■ Task brief
Among the lines below, copy each one in which "computer" appears.

■ Records provided
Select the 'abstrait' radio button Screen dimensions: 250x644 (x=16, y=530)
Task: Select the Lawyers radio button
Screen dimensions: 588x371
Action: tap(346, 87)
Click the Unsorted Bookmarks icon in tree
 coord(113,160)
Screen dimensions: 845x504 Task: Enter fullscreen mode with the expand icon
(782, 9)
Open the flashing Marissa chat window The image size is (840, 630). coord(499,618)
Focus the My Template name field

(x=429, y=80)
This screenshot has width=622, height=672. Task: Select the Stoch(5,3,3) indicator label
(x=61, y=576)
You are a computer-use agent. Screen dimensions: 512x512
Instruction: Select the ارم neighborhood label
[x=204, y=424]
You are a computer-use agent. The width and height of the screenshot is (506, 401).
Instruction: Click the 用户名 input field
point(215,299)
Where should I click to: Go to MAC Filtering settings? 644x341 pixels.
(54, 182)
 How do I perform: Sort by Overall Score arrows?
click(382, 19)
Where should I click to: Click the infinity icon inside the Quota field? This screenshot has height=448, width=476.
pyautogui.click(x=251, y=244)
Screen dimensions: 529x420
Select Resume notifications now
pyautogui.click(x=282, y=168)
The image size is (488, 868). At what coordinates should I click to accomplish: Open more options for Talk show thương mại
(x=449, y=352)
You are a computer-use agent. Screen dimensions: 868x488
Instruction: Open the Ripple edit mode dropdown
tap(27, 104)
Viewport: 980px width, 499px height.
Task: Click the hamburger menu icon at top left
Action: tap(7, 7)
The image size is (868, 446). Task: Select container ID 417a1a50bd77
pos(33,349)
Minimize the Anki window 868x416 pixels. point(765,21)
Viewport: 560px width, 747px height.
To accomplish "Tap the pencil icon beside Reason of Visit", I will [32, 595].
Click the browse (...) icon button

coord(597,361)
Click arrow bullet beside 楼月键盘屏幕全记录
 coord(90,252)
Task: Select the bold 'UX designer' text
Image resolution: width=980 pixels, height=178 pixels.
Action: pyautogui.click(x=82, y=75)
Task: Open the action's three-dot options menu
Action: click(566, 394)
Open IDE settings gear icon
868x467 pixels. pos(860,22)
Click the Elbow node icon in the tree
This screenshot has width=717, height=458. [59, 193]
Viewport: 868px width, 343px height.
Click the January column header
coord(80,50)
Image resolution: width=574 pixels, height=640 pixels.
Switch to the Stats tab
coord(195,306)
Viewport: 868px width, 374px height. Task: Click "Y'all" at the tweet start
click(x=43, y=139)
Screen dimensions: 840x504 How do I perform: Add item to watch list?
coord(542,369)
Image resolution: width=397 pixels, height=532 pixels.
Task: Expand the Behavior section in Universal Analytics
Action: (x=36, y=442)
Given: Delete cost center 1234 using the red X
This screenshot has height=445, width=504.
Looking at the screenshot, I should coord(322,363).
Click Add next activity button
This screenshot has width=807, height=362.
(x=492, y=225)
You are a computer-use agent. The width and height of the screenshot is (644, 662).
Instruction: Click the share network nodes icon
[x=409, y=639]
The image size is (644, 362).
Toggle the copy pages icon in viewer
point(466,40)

■ Result of this task
You are a computer-use agent. Screen dimensions: 512x512
You are a computer-use agent. The width and height of the screenshot is (506, 401).
You are a computer-use agent. Screen dimensions: 868x488
You are a computer-use agent. The width and height of the screenshot is (644, 662).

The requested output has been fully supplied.